GIVEN EXERCISE: Copy the rows below word for word, from the first line through the line that contains "Action: point(164,222)", with both of those lines included.

EXERCISE DATA:
[START]
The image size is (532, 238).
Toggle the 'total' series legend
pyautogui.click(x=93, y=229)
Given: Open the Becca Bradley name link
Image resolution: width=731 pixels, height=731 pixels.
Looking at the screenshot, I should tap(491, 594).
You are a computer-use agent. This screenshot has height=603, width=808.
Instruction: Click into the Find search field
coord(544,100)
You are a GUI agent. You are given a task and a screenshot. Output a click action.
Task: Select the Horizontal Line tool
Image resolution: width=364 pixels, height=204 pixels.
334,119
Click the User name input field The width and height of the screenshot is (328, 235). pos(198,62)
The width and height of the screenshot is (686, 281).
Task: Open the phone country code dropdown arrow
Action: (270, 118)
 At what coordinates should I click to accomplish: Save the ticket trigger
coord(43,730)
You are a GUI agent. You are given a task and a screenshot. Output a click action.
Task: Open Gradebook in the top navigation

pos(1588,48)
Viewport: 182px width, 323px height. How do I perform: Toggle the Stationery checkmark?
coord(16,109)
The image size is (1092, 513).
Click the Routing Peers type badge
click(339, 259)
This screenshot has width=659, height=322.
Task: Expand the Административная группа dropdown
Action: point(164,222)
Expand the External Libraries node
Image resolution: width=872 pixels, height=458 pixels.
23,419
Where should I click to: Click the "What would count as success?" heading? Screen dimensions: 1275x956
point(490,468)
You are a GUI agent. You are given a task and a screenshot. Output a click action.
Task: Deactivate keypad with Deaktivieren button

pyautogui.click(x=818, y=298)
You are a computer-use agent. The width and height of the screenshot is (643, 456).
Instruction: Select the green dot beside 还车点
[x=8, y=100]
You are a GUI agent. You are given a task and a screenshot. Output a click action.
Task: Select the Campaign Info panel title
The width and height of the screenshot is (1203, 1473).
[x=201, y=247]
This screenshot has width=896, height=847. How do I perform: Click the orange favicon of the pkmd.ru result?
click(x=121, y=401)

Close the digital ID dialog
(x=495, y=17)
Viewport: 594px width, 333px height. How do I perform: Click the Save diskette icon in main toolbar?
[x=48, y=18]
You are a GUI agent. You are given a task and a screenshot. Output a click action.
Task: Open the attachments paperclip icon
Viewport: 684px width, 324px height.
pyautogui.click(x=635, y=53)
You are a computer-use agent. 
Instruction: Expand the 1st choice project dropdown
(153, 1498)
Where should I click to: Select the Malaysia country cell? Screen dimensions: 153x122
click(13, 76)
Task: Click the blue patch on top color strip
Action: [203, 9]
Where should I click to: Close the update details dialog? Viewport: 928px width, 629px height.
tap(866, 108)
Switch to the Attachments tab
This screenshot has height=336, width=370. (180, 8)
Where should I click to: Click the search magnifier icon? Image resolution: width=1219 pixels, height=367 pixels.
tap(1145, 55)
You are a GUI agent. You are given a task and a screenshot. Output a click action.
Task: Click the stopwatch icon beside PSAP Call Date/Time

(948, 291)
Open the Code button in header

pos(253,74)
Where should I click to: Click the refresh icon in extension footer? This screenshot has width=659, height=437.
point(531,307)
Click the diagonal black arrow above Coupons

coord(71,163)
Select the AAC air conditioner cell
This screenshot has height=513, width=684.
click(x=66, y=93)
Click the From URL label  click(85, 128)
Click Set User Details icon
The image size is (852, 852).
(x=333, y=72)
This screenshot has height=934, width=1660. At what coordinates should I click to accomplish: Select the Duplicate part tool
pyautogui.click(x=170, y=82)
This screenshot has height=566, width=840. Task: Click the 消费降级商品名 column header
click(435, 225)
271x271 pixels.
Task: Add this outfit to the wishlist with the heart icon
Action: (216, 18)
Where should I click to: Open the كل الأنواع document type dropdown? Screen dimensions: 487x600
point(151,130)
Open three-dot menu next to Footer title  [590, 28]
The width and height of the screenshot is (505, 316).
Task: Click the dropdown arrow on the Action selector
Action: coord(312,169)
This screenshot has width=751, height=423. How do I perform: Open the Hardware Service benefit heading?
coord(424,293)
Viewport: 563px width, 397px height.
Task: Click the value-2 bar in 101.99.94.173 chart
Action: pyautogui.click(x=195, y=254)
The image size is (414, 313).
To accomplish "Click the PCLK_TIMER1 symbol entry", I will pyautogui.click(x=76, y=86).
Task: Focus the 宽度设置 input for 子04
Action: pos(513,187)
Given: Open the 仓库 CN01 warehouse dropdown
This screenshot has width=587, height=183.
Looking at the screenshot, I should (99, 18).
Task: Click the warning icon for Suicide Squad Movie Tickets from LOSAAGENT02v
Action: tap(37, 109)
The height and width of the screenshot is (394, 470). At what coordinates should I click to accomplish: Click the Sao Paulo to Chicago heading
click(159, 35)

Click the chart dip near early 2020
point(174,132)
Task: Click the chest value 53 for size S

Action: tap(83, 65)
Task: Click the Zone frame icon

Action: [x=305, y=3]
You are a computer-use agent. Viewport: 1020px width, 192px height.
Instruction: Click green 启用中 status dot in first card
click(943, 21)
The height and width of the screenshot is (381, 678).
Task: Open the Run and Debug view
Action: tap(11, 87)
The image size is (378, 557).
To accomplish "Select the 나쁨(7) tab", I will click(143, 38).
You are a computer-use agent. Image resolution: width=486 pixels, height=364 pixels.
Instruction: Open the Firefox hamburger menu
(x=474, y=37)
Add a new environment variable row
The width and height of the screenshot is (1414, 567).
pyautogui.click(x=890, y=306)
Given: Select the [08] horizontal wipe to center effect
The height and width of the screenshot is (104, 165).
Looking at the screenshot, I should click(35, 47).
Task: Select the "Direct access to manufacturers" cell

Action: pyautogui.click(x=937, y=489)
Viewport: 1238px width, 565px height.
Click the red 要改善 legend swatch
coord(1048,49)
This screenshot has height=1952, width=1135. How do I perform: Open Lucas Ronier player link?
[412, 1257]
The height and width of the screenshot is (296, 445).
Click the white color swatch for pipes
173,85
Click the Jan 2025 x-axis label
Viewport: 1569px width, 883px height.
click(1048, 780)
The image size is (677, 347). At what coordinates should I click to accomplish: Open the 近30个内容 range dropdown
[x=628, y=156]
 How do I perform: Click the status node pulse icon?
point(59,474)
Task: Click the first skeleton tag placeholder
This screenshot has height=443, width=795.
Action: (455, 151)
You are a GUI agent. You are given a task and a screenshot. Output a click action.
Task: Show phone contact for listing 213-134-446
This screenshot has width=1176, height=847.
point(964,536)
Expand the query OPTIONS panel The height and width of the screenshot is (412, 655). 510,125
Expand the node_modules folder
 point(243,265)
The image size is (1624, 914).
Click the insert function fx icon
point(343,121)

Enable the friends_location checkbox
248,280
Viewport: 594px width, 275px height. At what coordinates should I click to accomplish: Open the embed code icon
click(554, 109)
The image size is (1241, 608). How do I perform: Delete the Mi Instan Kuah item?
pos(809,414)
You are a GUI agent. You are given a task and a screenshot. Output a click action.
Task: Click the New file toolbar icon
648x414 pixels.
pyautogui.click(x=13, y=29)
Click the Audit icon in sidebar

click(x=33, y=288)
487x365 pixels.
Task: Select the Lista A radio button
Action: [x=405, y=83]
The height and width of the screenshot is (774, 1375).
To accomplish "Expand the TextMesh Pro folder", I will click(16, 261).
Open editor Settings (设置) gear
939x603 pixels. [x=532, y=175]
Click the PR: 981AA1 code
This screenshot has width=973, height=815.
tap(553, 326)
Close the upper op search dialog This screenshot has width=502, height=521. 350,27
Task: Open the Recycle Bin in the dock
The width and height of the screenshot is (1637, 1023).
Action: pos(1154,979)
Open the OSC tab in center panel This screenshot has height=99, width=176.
[END]
WORKED SOLUTION:
The image size is (532, 238).
Toggle the 'total' series legend
pyautogui.click(x=93, y=229)
Given: Open the Becca Bradley name link
Image resolution: width=731 pixels, height=731 pixels.
Looking at the screenshot, I should tap(491, 594).
You are a computer-use agent. This screenshot has height=603, width=808.
Instruction: Click into the Find search field
coord(544,100)
You are a GUI agent. You are given a task and a screenshot. Output a click action.
Task: Select the Horizontal Line tool
Image resolution: width=364 pixels, height=204 pixels.
334,119
Click the User name input field The width and height of the screenshot is (328, 235). pos(198,62)
The width and height of the screenshot is (686, 281).
Task: Open the phone country code dropdown arrow
Action: (270, 118)
 At what coordinates should I click to accomplish: Save the ticket trigger
coord(43,730)
You are a GUI agent. You are given a task and a screenshot. Output a click action.
Task: Open Gradebook in the top navigation

pos(1588,48)
Viewport: 182px width, 323px height. How do I perform: Toggle the Stationery checkmark?
coord(16,109)
The image size is (1092, 513).
Click the Routing Peers type badge
click(339, 259)
This screenshot has width=659, height=322.
Task: Expand the Административная группа dropdown
Action: point(164,222)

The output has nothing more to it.